We’re not sure how they’re going to collect the blood samples, and we’re also not sure we want to know.

This article is completely satire, any resemblance to any real person is completely coincidental. The statements in the french fry do not reflect the views of the Northern Iowan, nor do they reflect the views of the advertisers outside of this insert.

Following the recent implementation of a dual-factor authentication process to log in to UNI email, MyUNIverse and other university-related websites, the university has announced that even more steps will be necessary to log in in the fall.

Currently, students and staff must either “send a push” via Duo Mobile, call the phone number provided or a text message to prove the identity of whoever is logging in.

Beginning in fall 2021, however, logging in will require students to complete three out of six available options. In addition to the Duo Mobile push, phone call or text message, the three new options include providing a birth certificate, blood sample and official letter of recommendation.

UNI president Mike Gnook said, “We felt that the dual-factor authentication was a step in the right direction, and these new requirements will help us keep the campus community even more cyber-safe.”

Students will be asked to vary the options they choose, not using the same option twice in a row, and, if they select the letter of recommendation, must upload a new file each time. Only Pages files will be accepted, not PDF, Word, and “certainly not Google Docs,” according to a university announcement.

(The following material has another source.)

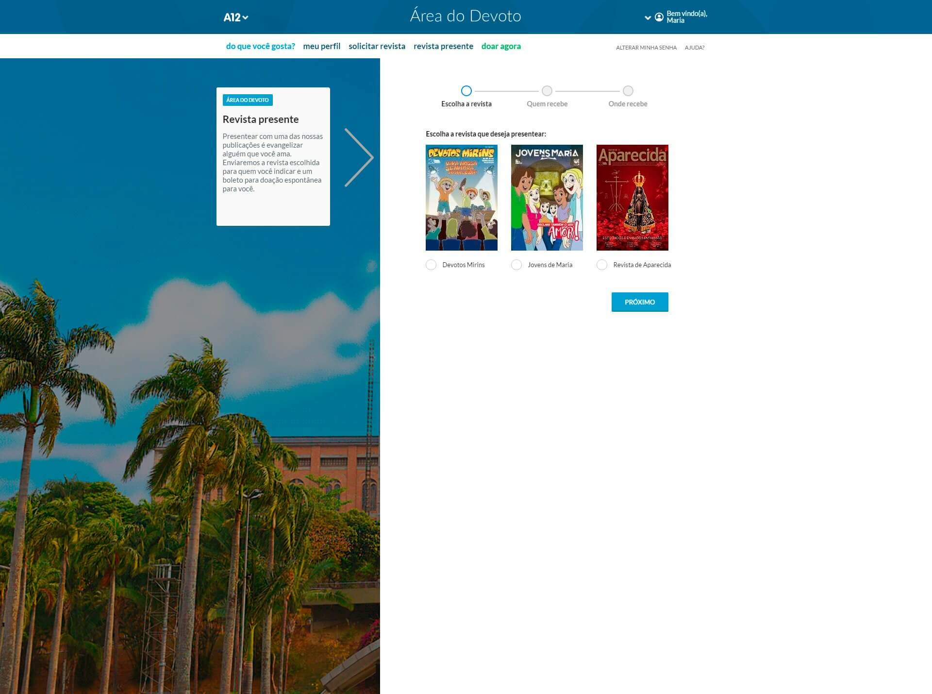Click the 'Alterar minha senha' link
Screen dimensions: 932x694
[646, 48]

Students expressed their frustration with the already tedious dual-factor process and lamented that the new requirements will further interrupt their day.

“My phone is almost always dead from Snapchatting and watching TikTok before class,” said one freshman student who wished to remain anonymous. “Dual-factor is hard enough. Now where the heck am I supposed to get a blood sample or letter of recommendation? I mean, none of my professors even know who I am because dual-factor keeps us so anonymous.”

As if the multi-step process weren’t bad enough, students already struggle with the requirements for their CatID passphrase. Augusta Wind, a senior at UNI, said she is running out of passwords to use. Her current password is 27 characters long and has three different pet’s names in it.

A staff member, Lisa Panther, said, “I forget my password or do one wrong keystroke and have to start all over. Then the dual-factor shows up and I am ready to leave work before the day has even started. Now they’re telling me they’re adding more steps?”

Not all students were opposed to the new measures, however. One student, Sam Puckett, said they enjoyed the dual-factor authentication. Sam said they enjoy taking their phone out for this step because it isn’t as obvious when they are checking notifications from various social media websites during class. 

When talking with TC and TK, they both voiced their concern for using a phone because their paws are too big for the average phone. They have submitted a formal letter to Apple and Google requesting much larger phones. They have not heard back at this time, and they continue to tweet to both companies in the hopes of getting their attention.